3 Min Read
WASHINGTON (Reuters) - The debate over granting waivers to people with a history of regulatory violations heated up on Wednesday, when U.S. securities regulators proposed a process that would permit swap dealers to do business with those who have broken the law.
The plan would permit large swap-dealing banks like Goldman Sachs or Morgan Stanley to petition the SEC for waivers so they can employ or do business with individuals or subsidiaries with criminal convictions or found liable for civil violations, such as fraud.
The issue of granting waivers has been controversial at the SEC since last year, when Democratic Commissioner Kara Stein started questioning whether the agency was too often granting waivers to big banks that break the law.
Such waivers permit them to continue normal business operations, even if they have been convicted of a crime or found liable for civil fraud.
In some cases, companies or individuals who break the law are automatically disqualified from engaging in certain activities, such as private capital-raising, unless the SEC grants them an exception.
The SEC's plan aims to address a measure in the 2010 Dodd-Frank Wall Street reform law, which gives the SEC new powers to police over-the-counter swaps that derive their underlying value from equity or debt products.
Large dealers must register with the SEC and abide by rules on capital, margins and business conduct.
The law states that dealers or major traders are prohibited from employing or doing business with staffers or units when they are statutorily "disqualified" from participating in the securities industry due to prior misconduct.

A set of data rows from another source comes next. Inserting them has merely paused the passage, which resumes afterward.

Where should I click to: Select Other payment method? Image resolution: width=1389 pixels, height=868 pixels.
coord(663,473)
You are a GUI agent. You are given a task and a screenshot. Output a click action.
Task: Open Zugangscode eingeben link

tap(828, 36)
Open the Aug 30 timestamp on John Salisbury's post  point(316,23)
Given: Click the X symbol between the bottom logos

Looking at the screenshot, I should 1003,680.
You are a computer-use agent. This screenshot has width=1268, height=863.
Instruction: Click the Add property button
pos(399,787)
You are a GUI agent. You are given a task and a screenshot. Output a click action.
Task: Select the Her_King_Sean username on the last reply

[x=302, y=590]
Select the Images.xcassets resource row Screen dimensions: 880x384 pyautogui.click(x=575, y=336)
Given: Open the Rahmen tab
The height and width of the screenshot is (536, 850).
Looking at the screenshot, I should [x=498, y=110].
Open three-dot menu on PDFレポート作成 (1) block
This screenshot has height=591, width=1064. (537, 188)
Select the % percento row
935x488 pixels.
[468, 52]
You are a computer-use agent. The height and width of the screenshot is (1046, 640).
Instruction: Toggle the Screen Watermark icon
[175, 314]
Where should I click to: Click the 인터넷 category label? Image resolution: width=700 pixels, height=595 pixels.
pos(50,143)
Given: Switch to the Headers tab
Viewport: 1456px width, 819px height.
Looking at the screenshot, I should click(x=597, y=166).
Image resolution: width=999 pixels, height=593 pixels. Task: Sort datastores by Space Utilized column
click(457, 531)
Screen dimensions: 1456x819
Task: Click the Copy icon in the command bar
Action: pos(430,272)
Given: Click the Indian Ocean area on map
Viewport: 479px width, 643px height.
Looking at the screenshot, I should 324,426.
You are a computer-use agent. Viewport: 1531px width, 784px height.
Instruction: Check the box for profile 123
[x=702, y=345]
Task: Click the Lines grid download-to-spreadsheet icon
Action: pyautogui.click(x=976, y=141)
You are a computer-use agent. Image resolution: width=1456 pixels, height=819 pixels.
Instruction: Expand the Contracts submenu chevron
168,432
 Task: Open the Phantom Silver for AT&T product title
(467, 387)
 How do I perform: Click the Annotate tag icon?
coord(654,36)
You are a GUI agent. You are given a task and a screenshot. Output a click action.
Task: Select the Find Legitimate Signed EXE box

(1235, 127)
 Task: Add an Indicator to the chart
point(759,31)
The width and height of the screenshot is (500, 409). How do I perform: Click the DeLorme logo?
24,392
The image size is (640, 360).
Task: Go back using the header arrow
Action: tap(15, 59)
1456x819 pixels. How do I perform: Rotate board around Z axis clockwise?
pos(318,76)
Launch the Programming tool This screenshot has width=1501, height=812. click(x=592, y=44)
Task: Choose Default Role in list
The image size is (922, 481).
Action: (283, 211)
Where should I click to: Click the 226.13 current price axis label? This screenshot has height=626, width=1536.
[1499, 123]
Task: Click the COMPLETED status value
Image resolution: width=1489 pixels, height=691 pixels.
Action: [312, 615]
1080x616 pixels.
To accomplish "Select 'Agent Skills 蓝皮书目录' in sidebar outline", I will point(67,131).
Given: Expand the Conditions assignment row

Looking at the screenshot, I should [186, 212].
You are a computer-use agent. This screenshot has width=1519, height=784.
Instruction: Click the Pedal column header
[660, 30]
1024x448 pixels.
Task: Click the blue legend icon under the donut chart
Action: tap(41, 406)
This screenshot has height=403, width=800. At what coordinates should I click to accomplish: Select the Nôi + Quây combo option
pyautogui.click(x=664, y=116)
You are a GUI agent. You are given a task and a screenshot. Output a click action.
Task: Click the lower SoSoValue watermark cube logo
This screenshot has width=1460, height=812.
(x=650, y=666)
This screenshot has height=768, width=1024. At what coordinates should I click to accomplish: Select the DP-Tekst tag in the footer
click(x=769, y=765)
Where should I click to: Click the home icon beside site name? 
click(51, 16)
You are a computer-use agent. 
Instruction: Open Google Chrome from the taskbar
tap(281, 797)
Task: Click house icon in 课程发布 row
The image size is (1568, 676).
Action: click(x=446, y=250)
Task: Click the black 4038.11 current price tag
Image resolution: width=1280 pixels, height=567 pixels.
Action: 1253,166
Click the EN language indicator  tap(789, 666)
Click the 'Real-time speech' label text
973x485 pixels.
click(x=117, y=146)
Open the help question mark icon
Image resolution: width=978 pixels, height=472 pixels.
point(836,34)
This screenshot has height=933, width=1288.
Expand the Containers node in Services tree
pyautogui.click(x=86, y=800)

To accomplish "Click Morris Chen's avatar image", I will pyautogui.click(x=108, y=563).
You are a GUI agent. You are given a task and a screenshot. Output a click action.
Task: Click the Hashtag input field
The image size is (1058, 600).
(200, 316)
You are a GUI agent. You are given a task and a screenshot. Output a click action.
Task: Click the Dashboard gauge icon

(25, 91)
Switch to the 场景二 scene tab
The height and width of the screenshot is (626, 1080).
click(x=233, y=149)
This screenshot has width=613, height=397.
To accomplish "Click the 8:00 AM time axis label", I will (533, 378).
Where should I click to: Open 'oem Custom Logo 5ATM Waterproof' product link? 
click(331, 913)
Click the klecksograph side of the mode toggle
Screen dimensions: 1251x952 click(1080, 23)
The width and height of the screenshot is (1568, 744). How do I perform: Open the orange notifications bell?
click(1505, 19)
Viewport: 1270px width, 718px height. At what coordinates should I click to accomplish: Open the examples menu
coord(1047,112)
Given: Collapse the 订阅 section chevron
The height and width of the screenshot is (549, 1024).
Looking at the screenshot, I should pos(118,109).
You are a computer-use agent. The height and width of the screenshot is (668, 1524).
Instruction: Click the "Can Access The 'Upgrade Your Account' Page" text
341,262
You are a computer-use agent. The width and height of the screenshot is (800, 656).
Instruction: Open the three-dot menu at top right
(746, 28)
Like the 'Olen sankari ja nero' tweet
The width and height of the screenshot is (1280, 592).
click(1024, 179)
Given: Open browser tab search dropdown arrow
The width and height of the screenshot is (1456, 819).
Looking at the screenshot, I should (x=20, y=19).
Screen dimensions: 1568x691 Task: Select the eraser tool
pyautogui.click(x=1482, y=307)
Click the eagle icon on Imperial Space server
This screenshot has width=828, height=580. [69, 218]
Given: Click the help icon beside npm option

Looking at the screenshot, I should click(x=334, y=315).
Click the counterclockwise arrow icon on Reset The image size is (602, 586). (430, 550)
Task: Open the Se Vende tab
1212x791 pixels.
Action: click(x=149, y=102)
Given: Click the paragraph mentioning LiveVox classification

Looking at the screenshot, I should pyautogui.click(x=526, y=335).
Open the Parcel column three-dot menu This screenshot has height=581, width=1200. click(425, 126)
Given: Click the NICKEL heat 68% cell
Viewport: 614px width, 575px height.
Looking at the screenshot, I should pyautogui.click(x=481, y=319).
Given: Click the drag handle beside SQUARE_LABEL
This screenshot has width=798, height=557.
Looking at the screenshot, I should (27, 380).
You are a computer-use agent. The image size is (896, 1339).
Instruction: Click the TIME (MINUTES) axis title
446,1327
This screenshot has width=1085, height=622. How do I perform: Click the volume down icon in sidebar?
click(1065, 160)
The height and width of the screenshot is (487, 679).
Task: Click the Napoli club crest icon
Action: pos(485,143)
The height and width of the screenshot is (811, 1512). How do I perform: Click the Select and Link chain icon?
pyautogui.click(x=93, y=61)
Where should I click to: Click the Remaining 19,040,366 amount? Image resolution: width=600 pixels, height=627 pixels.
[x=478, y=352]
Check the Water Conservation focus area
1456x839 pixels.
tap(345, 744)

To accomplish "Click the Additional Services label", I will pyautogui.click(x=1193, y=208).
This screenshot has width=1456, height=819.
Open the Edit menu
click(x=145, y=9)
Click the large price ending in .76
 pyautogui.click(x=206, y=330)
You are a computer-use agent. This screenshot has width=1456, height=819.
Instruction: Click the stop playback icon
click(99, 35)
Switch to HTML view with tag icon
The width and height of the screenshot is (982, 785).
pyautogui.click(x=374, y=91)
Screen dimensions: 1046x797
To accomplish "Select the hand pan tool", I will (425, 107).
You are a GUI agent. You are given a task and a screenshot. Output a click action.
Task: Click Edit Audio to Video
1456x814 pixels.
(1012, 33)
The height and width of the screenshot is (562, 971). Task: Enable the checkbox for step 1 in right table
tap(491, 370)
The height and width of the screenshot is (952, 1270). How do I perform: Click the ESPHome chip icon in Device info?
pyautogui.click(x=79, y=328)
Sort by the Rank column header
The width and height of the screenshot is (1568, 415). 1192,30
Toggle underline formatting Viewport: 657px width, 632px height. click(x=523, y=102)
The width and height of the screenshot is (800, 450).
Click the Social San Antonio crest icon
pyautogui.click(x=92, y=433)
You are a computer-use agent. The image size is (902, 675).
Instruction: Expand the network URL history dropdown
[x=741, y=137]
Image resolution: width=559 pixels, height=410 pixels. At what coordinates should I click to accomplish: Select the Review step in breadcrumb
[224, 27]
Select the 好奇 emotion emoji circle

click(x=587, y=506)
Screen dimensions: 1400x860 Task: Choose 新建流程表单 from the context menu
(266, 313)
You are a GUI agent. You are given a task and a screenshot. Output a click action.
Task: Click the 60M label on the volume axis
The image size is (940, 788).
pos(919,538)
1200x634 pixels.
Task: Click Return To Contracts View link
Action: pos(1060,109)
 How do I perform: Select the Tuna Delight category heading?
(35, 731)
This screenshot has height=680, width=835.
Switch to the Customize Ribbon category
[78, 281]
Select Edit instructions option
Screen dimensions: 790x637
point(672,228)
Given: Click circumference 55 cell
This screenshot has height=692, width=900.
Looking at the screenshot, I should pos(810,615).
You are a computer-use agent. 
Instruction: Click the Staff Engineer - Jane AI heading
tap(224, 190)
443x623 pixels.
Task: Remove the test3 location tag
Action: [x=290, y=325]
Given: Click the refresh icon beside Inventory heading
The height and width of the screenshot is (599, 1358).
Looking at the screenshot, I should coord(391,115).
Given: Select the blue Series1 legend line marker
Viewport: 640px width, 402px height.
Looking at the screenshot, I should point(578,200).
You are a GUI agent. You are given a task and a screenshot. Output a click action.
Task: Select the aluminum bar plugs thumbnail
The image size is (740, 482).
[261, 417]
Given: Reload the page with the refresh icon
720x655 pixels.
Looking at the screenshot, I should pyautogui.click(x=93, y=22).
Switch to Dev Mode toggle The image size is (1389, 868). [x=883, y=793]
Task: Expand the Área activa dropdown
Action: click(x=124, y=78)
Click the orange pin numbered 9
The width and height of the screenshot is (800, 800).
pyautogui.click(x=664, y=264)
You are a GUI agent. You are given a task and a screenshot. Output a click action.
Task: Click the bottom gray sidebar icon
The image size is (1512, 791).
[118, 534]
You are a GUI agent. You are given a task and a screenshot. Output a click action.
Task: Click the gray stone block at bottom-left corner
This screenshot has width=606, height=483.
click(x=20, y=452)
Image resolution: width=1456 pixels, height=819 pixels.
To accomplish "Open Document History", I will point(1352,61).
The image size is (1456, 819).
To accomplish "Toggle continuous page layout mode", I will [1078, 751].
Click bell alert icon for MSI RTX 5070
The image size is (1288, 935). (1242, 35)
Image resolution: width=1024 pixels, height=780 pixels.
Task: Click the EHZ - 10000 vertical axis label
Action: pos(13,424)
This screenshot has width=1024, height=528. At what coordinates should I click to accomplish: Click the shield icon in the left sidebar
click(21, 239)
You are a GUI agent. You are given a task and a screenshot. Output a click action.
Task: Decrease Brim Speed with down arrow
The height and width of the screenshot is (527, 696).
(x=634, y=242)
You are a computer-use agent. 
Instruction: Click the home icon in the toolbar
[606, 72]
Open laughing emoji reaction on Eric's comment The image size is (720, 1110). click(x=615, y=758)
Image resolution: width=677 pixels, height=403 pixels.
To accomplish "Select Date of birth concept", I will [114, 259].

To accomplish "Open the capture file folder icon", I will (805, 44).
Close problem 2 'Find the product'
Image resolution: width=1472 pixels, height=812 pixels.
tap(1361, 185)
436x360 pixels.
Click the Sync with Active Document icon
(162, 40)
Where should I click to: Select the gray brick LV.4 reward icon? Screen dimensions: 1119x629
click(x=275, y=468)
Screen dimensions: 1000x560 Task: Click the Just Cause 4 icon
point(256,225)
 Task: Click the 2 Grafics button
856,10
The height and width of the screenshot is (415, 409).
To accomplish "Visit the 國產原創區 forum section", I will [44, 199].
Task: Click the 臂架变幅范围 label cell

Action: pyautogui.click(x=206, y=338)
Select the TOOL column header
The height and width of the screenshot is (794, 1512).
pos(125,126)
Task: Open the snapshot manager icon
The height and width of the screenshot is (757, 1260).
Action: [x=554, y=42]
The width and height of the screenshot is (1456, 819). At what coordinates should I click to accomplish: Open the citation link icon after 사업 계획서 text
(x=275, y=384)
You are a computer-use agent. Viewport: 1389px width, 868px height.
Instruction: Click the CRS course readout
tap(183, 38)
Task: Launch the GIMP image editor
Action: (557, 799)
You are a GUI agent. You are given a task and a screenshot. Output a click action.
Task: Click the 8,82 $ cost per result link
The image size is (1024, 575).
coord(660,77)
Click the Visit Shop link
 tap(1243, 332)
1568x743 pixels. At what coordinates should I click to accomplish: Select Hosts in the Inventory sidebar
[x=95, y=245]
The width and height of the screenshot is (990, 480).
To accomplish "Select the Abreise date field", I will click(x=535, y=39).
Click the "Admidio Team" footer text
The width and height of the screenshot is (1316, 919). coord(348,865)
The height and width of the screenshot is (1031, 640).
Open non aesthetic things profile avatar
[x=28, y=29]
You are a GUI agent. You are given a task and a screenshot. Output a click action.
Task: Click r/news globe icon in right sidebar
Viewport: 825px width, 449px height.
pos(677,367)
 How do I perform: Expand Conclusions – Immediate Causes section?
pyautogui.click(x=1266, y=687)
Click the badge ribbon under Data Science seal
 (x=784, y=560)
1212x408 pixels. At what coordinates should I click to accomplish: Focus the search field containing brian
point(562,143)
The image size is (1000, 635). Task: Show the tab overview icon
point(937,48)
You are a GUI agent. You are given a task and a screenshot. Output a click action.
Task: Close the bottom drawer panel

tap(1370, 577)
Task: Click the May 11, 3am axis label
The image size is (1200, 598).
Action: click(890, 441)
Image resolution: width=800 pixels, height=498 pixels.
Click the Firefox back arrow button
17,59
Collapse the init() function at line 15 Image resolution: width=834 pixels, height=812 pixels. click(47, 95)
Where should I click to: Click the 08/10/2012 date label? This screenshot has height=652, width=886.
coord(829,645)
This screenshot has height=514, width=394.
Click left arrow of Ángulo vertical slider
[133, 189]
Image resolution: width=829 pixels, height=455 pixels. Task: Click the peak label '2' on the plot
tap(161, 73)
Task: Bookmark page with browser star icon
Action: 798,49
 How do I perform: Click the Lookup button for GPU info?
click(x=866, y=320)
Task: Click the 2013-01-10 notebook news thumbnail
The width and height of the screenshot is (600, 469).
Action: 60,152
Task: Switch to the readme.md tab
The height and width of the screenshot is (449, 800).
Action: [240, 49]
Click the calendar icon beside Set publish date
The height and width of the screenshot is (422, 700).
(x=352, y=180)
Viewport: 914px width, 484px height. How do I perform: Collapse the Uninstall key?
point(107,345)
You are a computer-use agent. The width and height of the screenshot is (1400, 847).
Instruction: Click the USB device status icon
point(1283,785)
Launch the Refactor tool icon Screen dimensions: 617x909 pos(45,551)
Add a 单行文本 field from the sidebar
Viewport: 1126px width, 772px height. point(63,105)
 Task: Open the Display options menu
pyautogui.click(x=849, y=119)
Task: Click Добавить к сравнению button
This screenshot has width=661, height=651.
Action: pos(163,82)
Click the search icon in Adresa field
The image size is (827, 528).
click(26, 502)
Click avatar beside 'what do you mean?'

However, the law gives the SEC wiggle room to grant exemptions.
Under the SEC's plan, dealers will get a temporary, 30-day exclusion to permit them to keep working with disqualified people. They can also apply for a permanent exception.
Dealers would also be required to conduct background checks on workers.
The SEC was split over the plan, with some saying it was too convoluted and others that it lacked teeth.
Stein said it has a "fatal flaw," by "unconditionally" recognizing waivers that may have been granted by other regulators.
Republican SEC Commissioner Michael Piwowar, meanwhile, said the plan would create "another complicated waiver process that is sure to confound future Commissions."
Separately on Wednesday, the SEC also adopted long-awaited rules requiring dealers to register with the agency. But they will not kick in until the agency completes other swaps rules first.